[Dataset entries]

+--

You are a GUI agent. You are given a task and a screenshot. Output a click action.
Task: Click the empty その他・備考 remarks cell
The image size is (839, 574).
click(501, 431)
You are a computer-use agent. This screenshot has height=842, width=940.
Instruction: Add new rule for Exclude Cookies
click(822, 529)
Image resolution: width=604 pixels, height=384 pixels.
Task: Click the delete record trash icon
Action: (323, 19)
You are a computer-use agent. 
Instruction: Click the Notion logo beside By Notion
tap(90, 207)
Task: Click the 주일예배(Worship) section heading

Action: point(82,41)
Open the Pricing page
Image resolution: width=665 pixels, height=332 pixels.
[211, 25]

+--

Would you output every record above exactly as it stands?

Reply —
You are a GUI agent. You are given a task and a screenshot. Output a click action.
Task: Click the empty その他・備考 remarks cell
The image size is (839, 574).
click(501, 431)
You are a computer-use agent. This screenshot has height=842, width=940.
Instruction: Add new rule for Exclude Cookies
click(822, 529)
Image resolution: width=604 pixels, height=384 pixels.
Task: Click the delete record trash icon
Action: (323, 19)
You are a computer-use agent. 
Instruction: Click the Notion logo beside By Notion
tap(90, 207)
Task: Click the 주일예배(Worship) section heading

Action: point(82,41)
Open the Pricing page
Image resolution: width=665 pixels, height=332 pixels.
[211, 25]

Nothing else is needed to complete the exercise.